M: You’re looking at Google’s future. You’re looking at Google’s ability to better transverse the entity. Two years ago, if you looked up, for example, John Travolta, you’d get a very interesting and deep view but it’s a one-dimensional view. With the topic layer, you’re almost understanding the entity qualitatively. It’s not just what is this entity, but what does it mean to be this entity which is a totally different type of understanding.
K: And how does it change over time? Let me bring this all the way home. Coronavirus is actually the family of viruses and not necessarily what we deal with right now. The disease is COVID-19. But Google was very well able to understand how people use Coronavirus in a different sense or in a different context. For a long time, the WHO page for Coronavirus was ranking for the keyword Coronavirus and then in early January, Google added more pages about COVID-19 to that rank index. So they immediately understood that Coronavirus has a different context right now, a different relationship, and they understand that with the topic layer.
Optimize It or Disavow It
M: You can have one or the other… a URL in a SERP feature (news box, video carousel, social profile, etc.) or an organic result that appears underneath that SERP feature that’s above the fold. Which would you choose?

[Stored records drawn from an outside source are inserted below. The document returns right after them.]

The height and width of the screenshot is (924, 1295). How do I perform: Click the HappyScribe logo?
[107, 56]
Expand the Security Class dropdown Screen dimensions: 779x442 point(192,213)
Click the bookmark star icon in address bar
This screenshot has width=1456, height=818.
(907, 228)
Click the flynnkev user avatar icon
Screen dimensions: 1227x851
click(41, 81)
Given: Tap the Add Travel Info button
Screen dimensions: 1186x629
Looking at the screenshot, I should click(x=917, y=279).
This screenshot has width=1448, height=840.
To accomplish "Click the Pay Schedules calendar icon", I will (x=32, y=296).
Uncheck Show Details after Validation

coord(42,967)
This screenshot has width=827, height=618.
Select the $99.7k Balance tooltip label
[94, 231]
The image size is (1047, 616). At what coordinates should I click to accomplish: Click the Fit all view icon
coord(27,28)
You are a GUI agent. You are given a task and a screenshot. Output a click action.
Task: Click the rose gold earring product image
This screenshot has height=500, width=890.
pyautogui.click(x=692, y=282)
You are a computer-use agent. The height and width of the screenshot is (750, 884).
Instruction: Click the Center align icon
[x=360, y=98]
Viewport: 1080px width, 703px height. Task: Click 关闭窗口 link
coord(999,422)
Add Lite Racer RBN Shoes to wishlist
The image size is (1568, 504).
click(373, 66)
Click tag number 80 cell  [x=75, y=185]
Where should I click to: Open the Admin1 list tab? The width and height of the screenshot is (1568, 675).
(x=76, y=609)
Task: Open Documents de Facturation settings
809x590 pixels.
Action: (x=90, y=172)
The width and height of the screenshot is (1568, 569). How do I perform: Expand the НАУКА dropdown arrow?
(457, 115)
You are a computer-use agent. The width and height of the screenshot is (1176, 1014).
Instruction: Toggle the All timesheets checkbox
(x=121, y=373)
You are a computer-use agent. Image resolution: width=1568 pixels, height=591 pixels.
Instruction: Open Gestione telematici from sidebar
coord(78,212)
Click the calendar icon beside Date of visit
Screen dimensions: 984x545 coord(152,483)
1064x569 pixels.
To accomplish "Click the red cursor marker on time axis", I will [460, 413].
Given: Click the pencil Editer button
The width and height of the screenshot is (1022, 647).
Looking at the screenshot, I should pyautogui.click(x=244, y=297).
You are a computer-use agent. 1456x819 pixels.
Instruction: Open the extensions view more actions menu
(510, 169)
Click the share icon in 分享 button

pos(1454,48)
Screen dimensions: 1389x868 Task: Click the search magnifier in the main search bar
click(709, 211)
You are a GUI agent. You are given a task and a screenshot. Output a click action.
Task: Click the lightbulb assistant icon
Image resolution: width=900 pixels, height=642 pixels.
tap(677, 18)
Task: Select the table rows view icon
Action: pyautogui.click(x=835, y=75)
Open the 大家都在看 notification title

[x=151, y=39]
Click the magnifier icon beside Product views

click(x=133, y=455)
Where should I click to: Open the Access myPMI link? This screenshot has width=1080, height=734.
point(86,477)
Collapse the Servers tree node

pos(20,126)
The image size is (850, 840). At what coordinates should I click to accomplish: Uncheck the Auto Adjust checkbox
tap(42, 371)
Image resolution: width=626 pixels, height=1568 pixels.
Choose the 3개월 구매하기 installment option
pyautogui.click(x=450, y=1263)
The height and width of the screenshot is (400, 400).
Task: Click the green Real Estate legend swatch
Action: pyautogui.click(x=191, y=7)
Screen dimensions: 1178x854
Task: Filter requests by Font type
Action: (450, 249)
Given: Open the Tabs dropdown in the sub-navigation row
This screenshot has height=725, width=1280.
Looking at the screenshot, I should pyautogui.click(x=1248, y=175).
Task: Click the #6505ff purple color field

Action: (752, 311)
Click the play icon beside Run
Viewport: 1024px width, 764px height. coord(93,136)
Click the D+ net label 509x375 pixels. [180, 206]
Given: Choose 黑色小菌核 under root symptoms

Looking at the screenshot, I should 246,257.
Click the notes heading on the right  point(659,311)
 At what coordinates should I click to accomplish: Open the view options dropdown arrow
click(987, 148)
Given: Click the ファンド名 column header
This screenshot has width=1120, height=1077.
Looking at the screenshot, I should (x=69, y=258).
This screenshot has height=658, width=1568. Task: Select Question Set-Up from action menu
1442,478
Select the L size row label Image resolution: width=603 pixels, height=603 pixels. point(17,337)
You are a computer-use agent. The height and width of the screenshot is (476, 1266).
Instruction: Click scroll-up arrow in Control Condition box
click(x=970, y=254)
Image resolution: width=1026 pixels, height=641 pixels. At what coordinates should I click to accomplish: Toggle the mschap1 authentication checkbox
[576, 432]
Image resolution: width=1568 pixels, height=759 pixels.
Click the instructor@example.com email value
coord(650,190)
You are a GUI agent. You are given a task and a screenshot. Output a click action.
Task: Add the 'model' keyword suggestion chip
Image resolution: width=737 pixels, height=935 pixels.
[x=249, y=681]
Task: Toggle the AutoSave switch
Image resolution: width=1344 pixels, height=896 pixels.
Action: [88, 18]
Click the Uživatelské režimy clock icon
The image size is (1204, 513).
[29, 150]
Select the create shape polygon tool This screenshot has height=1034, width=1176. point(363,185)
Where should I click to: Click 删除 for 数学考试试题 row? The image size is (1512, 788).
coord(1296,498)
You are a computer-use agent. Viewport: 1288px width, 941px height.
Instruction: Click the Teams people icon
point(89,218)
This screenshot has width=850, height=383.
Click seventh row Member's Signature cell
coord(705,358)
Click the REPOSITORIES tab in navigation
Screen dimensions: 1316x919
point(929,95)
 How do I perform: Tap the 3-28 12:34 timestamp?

K: I’d always take the SERP feature, without a doubt. I’m more into not bringing people to my page but still being in the top result. At G2, we have cases where our clients won’t rank for a keyword, but they can rank on our site, but the good thing is that they get much higher quality traffic. The same for a YouTube profile or social profile, you know that people come there specifically for that so I’ll rather satisfy that intent than the other one.
M: Thanks, Kevin. I really appreciate you taking the time to come on. Stay healthy and safe.
K: Thanks, same to you. It was an absolute treat and pleasure.